**** LISTED RECORDS ****

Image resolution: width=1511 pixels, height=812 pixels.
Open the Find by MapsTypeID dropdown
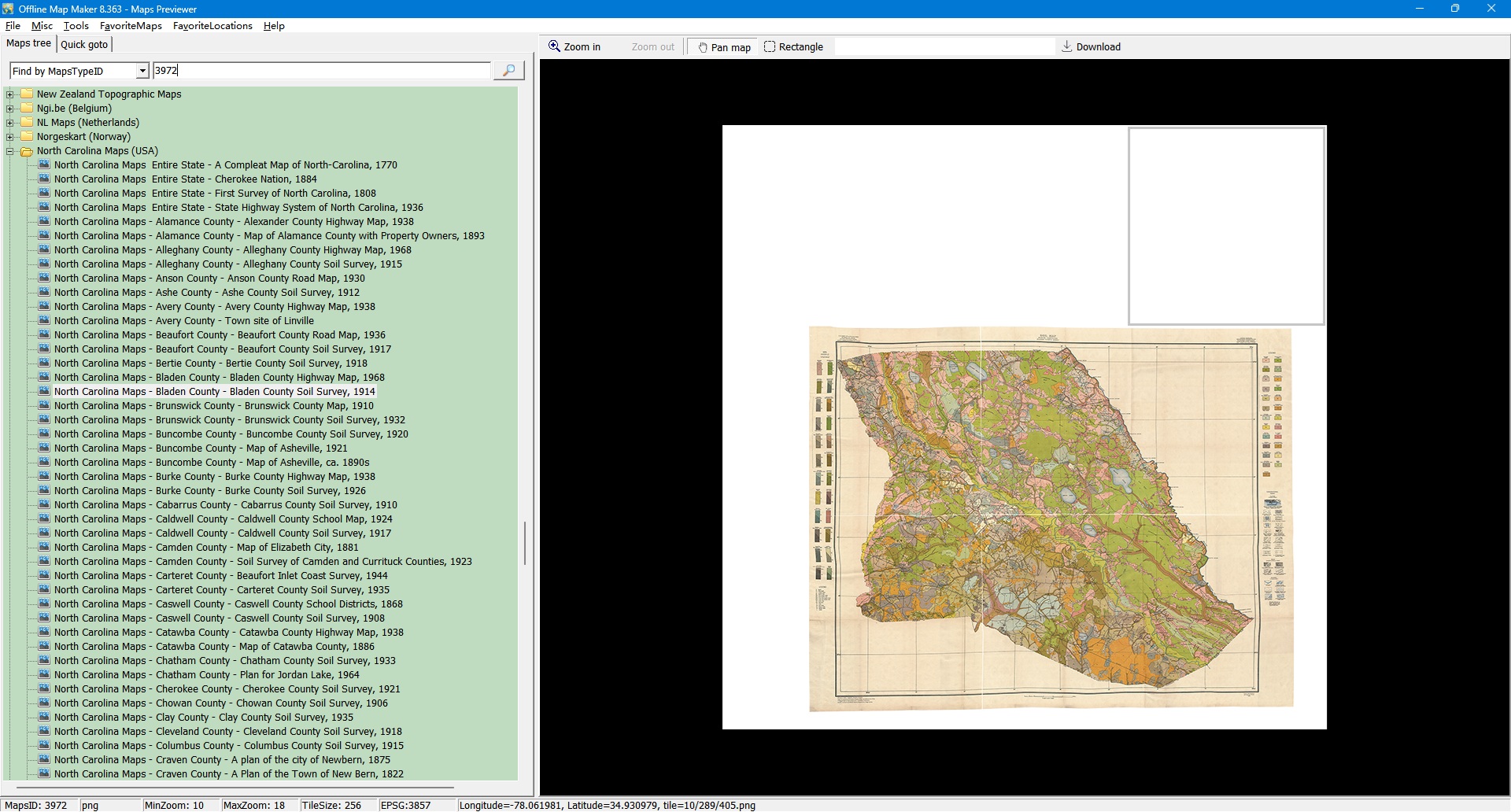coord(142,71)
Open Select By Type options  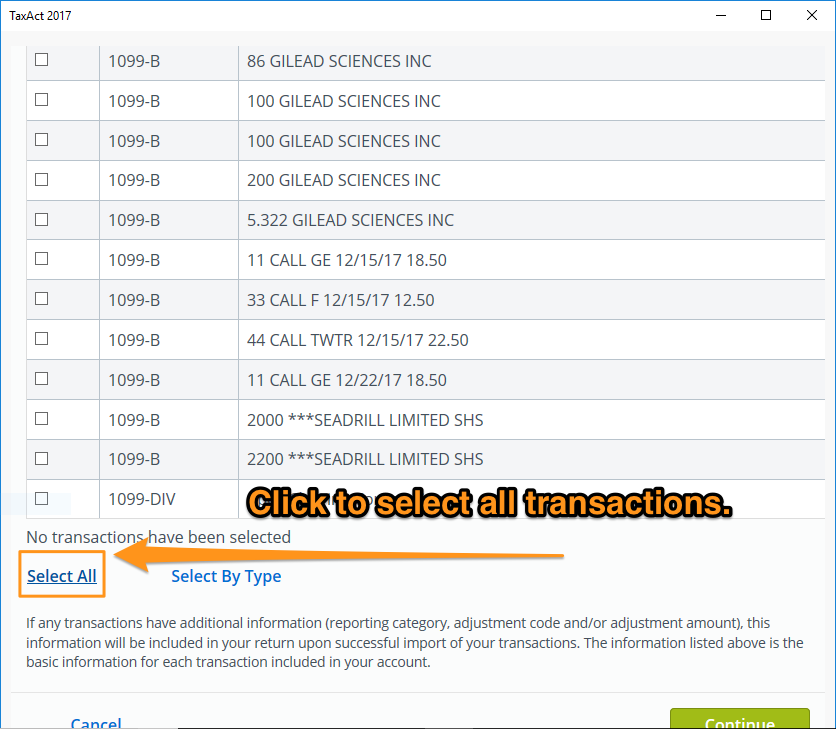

****
**** LISTED RECORDS ****

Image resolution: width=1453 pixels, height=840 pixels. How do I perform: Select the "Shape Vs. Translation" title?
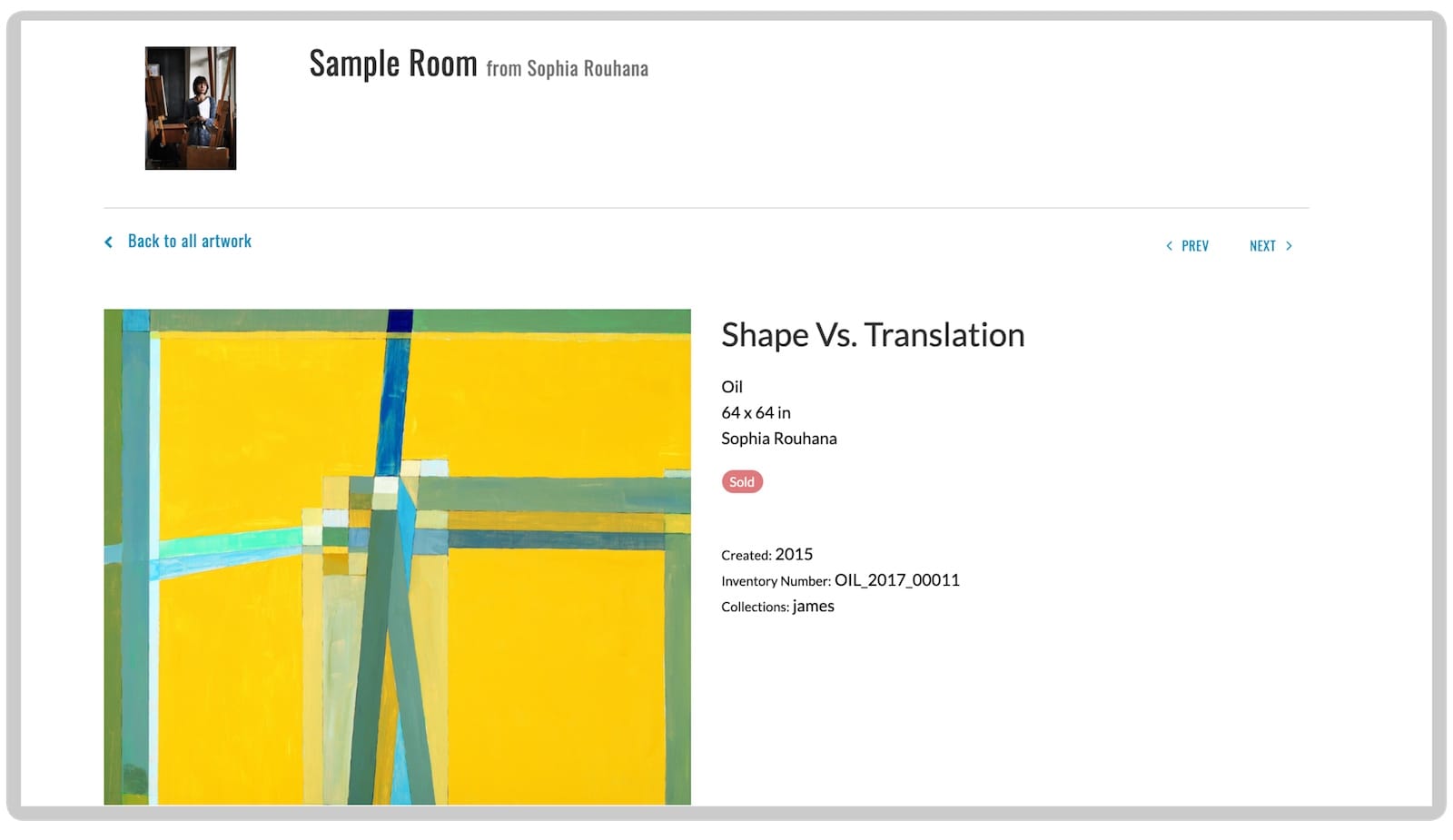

****
**** LISTED RECORDS ****

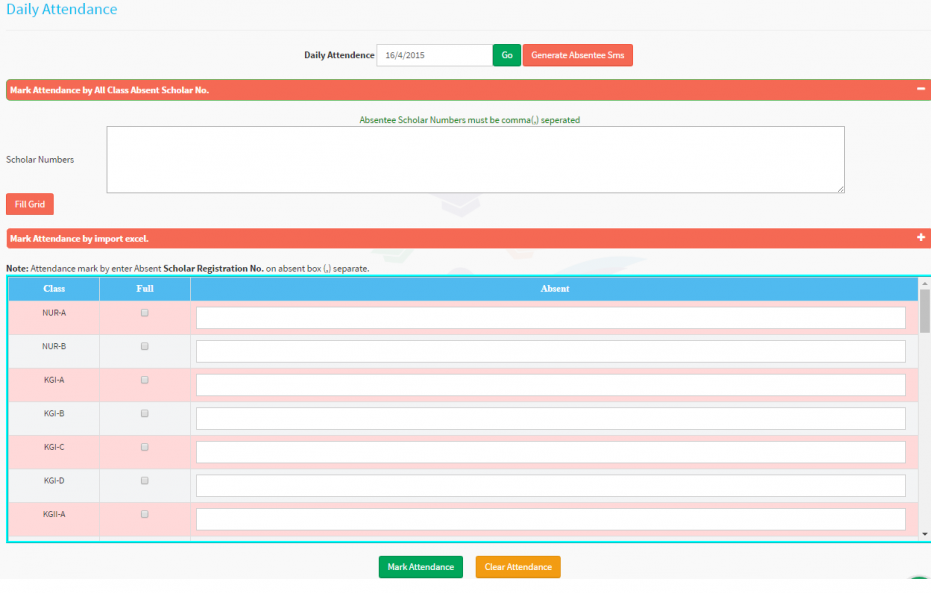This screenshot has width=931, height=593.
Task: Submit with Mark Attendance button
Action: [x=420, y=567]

****

Transcribe, word for word, the lines of the listing above from the one that contains "Image resolution: width=1511" through the one that contains "Open Select By Type options", keeping both ends and dropping the pictures.

Image resolution: width=1511 pixels, height=812 pixels.
Open the Find by MapsTypeID dropdown
coord(142,71)
Open Select By Type options  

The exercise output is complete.